In light of these laboratory studies, CDER posted doxycycline emergency home preparation instructions for anthrax prophylaxis on its external website in 2002. These instructions were intended to assist the layperson during an emergency in taking solid oral dosage forms of doxycycline and converting them to child-friendly, liquid oral dosage forms using commonly-available household materials. In 2005, it was decided by the CDC working group that the instructions that were developed from this 2001 initiative were to be included as a component of the Medkits.



The purpose of this acquisition is to identify commercial entities capable of designing and performing food palatability studies to mask the bitter taste of doxycycline and ciprofloxacin, and capable of evaluating home preparation instructions acceptability of these drugs, in terms of delivery of dose. The final objective of the palatability studies should be the identification of foods, pharmaceutical flavoring additives and/or instruction procedures that will most successfully mask the unpleasant taste of ciprofloxacin and doxycycline solid oral dosage forms intended to be used in pediatric, dysphagic, and elderly populations.
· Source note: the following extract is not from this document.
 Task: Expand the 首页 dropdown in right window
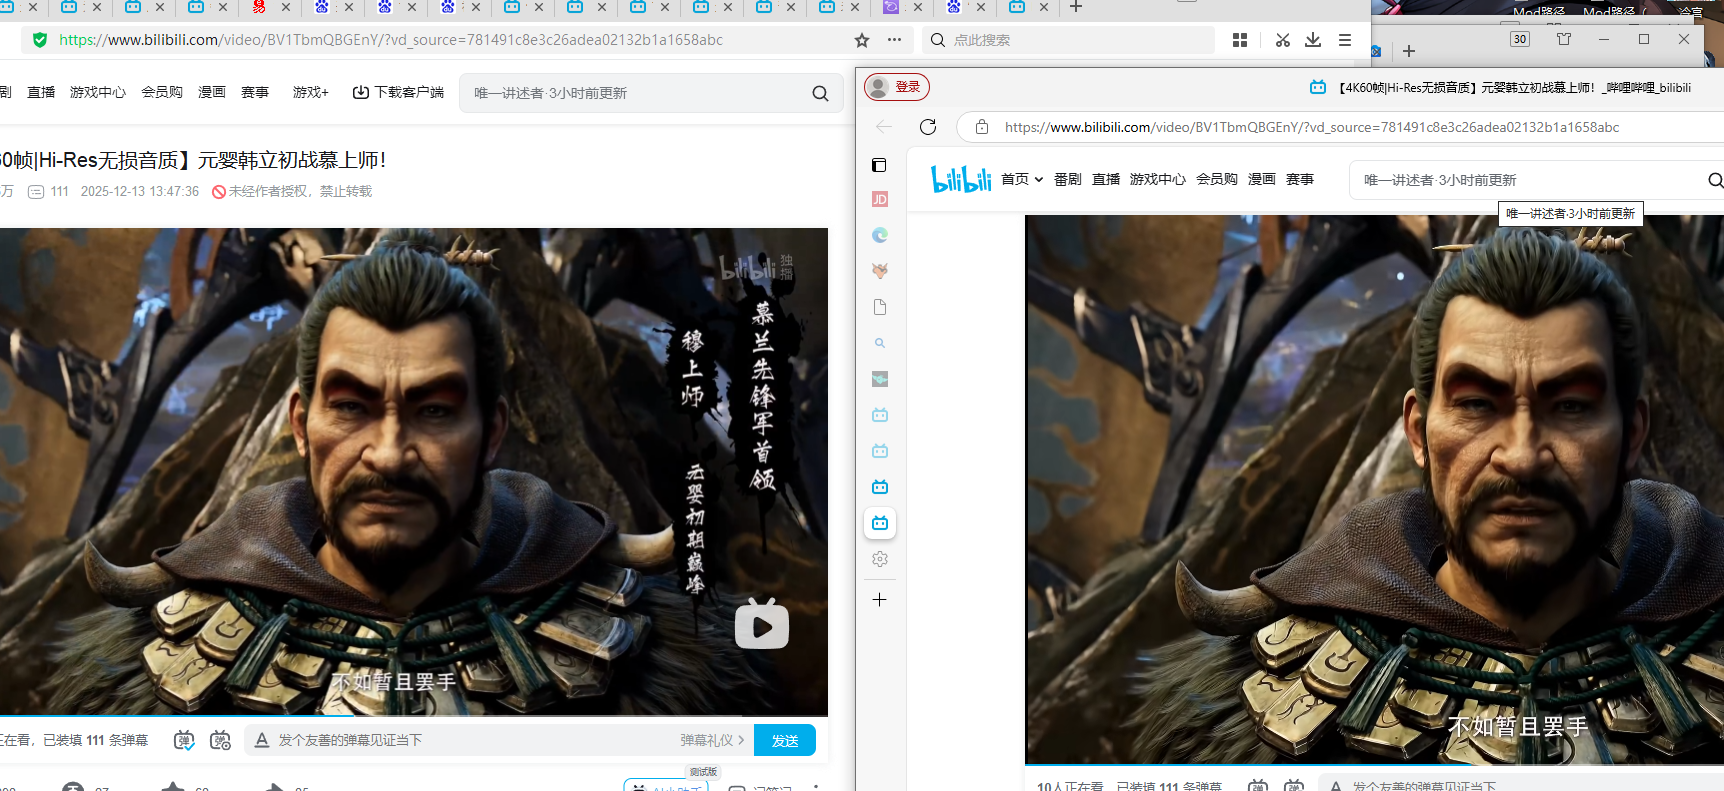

The final objective for the home preparation studies should be to evaluate performance of the home preparation instructions when performed in a household by laypersons.



The Government intends to acquire a commercial item/service using FAR Part 12.



It is anticipated that one contract for food palatability studies to mask the bitter taste of doxycycline and ciprofloxacin and for studies evaluating home preparation instructions will be awarded. However, the Government reserves the right to make multiple awards. RFP-BARDA-08-12 will be available electronically through the FedBizOpps on or about February 8, 2008. Responses will be due on or about March 8, 2008. Any responsible offeror may submit a proposal that will be considered by the Government. This notice does not commit the Government to the award of a contract. No collect calls will be accepted. No facsimile transmissions will be accepted. See Government-Wide Numbered Note 26. All responses should be identified with RFP-BARDA-08-12 and should be submitted to the Contracting Office Address identified in this notice.